Колька играет на гармошке. Ромка поет, присоединяясь, он даже закрывает глаза. Петь Ромке очень нравится. Пассажиры оборачиваются. Смотрят. Слушают.
Когда песня окончена, Ромка идет по вагону с шапкой. Ему кидают мелочь и десятки. Даже полтинник кто-то кладет. Одна женщина дает батон. Бабуля, всплакнув, угощает сливами. Пьяный мужик, у которого не было за душой и гроша, подумав, протягивает Ромке полупустую бутылку пива.
Пацаны поют песню в следующем вагоне. И в следующем тоже.
Ромка собирает деньги в шапку. Вдруг двери позади Кольки, стоявшего с портфелем, распахиваются. Входит гитарист. И еще один коренастый мужик. Он смотрит на Кольку, а Колька — на него. Потом Колька рвет вперед. Но не успевает — мужик хватает его за шкирку.
— Беги! — кричит Колька Ромке.
Но Ромка не бежит. Он боится. Двери перед ним разъезжаются, и входят еще два мужика.
Парень, державший Кольку, кидает его вперед, на пол. Ромка драпает к брату, но и его ловят. Пассажиры сидят и смотрят. Никто ничего не делает. Все застыли в оцепенении. Некоторые отворачиваются. Одна женщина переходит в соседний вагон. Тот, который поймал Ромку, швыряет его к брату. По полу со звоном рассыпаются деньги. Гитарист выходит в тамбур. Коренастый пинает Кольку.

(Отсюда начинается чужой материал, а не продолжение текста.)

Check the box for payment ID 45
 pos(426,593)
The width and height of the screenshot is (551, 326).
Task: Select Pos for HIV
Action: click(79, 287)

— Вы на чью территорию полезли, малолетки, а?
Он пинает его еще раз. Двое с другой стороны приближаются к Ромке.
И тут что-то происходит. Двое падают. Просто падают, никто ничего и не замечает. Потом со скамейки встает неприметный маленький паренек. Скуластый и в капюшоне. Встает и добивает парой резких ударов кулаком лежащих на полу мужиков. Это он свалил их, не вставая, с ноги.
Третий отстает от Кольки, пятится, принимает стойку.
— Давай, говно, давай подходи.
Парень, ничего не сказав, скидывает капюшон, открывая лысую голову, и идет к нему. Неожиданно присев, ударяет в пах, потом — коленом в лицо. И рубит ребром ладони по шее.
— Пойдем, — помогает он встать пацанам, подхватывает их рюкзак, и они уходят из вагона.
— Что есть по сути своей государство? Государство есть политическая система. Система, которая использует под свои нужды народ, территорию и ресурсы, но при этом пропагандирует обратное. Кому это нужно? Не нужно никому, кроме политиков, служащих и остальных представителей государственного аппарата. Говорят, мол, деньги власть развращают. И потому именно из-за них человек становится скотиной. Но это не так. Богатый, имеющий власть человек никогда не признает себя скотиной. Он искренне верует, что поступает правильно. Да, пусть он работает, копит деньги — огромные деньги, но для своей семьи.
В собственных глазах этот человек прав, он не идет против истины. Смысл в том, что система живет сама по себе. Она не нуждается в отдельном человеке. Все заменяемы. Общество, моделируемое системой, можно называть как угодно. Тоталитаризм, демократия, фашизм, капитализм, коммунизм. Это только понятия. Понятия, которые различаются на словах, но на деле абсолютно идентичны. Система — это весь мир. Система, как хороший механизм, самодостаточна. И автоматична. Люди порабощены системой. Она захватывает умы и нации. Она стремится к автономности.
К идентичности. Остальное — вторично. Не нужно отнимать у человека любовь, дружбу. Пусть играет. Главное, чтобы у большинства не возникало и мысли о том, что он живет в клетке. Мозг современного человека настолько промыт, что даже приди ему в голову все это, он забудет в следующую секунду. У него ведь куча проблем. Ему надо кормить семью. Одевать. Сходить в бар, ресторан, на вечеринку.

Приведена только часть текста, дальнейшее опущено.